Stored data
Content starts

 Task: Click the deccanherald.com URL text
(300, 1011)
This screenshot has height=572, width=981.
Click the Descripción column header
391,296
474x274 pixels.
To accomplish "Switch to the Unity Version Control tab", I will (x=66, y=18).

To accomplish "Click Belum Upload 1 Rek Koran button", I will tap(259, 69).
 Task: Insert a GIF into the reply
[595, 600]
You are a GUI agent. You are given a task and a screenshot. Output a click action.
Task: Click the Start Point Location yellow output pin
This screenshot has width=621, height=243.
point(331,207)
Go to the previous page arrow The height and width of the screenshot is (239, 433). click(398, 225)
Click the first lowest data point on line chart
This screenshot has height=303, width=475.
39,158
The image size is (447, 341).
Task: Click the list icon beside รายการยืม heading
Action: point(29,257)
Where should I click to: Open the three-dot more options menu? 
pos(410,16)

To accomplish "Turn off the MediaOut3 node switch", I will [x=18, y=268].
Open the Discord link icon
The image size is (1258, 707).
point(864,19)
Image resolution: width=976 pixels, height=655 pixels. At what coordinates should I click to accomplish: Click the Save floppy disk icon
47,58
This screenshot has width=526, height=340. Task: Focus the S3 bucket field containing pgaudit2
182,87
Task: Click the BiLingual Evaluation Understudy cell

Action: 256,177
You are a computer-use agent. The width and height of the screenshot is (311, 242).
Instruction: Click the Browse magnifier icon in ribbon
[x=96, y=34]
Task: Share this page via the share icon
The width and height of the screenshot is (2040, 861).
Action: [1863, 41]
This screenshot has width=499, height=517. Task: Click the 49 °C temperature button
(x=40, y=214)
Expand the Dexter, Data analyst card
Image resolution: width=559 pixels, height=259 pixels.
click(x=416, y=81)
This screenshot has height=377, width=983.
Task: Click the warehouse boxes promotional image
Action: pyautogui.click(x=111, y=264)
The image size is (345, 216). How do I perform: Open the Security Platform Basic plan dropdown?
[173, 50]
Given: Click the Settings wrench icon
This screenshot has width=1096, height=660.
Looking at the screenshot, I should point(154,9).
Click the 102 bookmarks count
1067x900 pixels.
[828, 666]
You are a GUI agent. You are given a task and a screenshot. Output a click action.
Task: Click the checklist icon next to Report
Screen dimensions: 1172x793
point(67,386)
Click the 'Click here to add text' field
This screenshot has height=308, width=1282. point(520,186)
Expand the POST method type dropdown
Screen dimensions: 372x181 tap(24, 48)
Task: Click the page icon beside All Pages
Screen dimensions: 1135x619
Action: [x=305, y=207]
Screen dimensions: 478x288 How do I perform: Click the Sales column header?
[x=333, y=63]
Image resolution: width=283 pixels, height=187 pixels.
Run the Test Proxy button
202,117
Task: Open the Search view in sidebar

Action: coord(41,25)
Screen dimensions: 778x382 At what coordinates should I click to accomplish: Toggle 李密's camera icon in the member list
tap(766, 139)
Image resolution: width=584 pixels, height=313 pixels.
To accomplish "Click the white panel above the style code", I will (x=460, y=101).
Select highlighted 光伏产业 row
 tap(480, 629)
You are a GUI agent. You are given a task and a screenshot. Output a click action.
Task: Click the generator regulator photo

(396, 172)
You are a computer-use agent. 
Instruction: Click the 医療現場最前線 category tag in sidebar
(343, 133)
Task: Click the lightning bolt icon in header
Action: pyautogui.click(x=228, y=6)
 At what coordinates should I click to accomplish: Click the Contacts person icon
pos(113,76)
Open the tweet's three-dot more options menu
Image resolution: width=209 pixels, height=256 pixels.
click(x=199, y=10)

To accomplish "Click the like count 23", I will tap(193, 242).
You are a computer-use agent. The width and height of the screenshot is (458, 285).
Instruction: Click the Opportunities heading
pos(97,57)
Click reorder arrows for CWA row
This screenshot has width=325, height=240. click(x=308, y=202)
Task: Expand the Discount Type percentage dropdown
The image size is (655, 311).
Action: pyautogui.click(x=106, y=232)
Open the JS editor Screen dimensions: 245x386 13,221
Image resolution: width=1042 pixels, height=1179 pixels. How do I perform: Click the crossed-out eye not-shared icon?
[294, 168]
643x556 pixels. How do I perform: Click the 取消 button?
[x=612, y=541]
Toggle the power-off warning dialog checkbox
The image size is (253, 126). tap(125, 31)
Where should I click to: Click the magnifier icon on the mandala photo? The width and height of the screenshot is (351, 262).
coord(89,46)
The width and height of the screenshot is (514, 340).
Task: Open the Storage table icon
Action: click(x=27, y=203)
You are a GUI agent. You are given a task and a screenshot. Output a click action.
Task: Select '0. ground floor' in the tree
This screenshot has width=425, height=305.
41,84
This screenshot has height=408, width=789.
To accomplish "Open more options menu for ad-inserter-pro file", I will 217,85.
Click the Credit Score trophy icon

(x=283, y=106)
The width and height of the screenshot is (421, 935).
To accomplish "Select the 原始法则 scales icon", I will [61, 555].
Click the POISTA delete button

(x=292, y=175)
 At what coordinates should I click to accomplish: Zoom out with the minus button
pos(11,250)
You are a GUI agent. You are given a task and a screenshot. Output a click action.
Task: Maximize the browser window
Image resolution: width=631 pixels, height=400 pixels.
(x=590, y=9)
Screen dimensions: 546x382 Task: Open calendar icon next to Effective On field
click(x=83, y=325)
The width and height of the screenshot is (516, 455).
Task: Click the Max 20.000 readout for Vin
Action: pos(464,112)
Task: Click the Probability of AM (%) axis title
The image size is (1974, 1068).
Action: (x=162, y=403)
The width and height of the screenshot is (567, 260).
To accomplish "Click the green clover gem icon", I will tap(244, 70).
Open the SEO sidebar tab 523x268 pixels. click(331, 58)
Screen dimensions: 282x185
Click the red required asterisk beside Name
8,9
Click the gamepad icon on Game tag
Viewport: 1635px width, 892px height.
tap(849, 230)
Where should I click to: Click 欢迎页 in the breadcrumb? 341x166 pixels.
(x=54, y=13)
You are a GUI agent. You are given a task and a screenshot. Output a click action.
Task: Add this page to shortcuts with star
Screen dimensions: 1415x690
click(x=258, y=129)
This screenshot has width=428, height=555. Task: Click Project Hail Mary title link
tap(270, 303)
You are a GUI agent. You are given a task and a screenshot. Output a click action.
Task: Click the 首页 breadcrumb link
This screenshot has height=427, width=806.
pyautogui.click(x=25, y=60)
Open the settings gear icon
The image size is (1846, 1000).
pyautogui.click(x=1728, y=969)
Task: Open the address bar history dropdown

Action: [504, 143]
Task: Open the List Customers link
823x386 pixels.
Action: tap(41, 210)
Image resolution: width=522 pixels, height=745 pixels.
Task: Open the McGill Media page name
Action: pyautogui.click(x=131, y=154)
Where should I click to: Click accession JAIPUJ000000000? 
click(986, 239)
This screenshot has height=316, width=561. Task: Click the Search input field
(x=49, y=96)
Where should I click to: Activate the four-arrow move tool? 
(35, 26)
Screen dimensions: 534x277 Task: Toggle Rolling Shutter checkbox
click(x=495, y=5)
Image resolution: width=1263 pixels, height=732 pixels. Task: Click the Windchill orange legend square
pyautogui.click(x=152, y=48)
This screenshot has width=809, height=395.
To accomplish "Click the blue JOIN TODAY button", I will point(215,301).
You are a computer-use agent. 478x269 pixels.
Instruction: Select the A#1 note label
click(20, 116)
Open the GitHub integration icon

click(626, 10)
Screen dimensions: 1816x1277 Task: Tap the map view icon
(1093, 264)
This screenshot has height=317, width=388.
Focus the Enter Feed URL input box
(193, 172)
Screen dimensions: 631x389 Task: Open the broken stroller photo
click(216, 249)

Content ends

Task directions:
Give back exactly the lines above starting at the line where "Open the settings gear icon" appears and ending at the line where "You are a computer-use agent. 478x269 pixels." appears, both included, with no other lines.

Worked solution:
Open the settings gear icon
The image size is (1846, 1000).
pyautogui.click(x=1728, y=969)
Task: Open the address bar history dropdown

Action: [504, 143]
Task: Open the List Customers link
823x386 pixels.
Action: tap(41, 210)
Image resolution: width=522 pixels, height=745 pixels.
Task: Open the McGill Media page name
Action: pyautogui.click(x=131, y=154)
Where should I click to: Click accession JAIPUJ000000000? 
click(986, 239)
This screenshot has height=316, width=561. Task: Click the Search input field
(x=49, y=96)
Where should I click to: Activate the four-arrow move tool? 
(35, 26)
Screen dimensions: 534x277 Task: Toggle Rolling Shutter checkbox
click(x=495, y=5)
Image resolution: width=1263 pixels, height=732 pixels. Task: Click the Windchill orange legend square
pyautogui.click(x=152, y=48)
This screenshot has width=809, height=395.
To accomplish "Click the blue JOIN TODAY button", I will point(215,301).
You are a computer-use agent. 478x269 pixels.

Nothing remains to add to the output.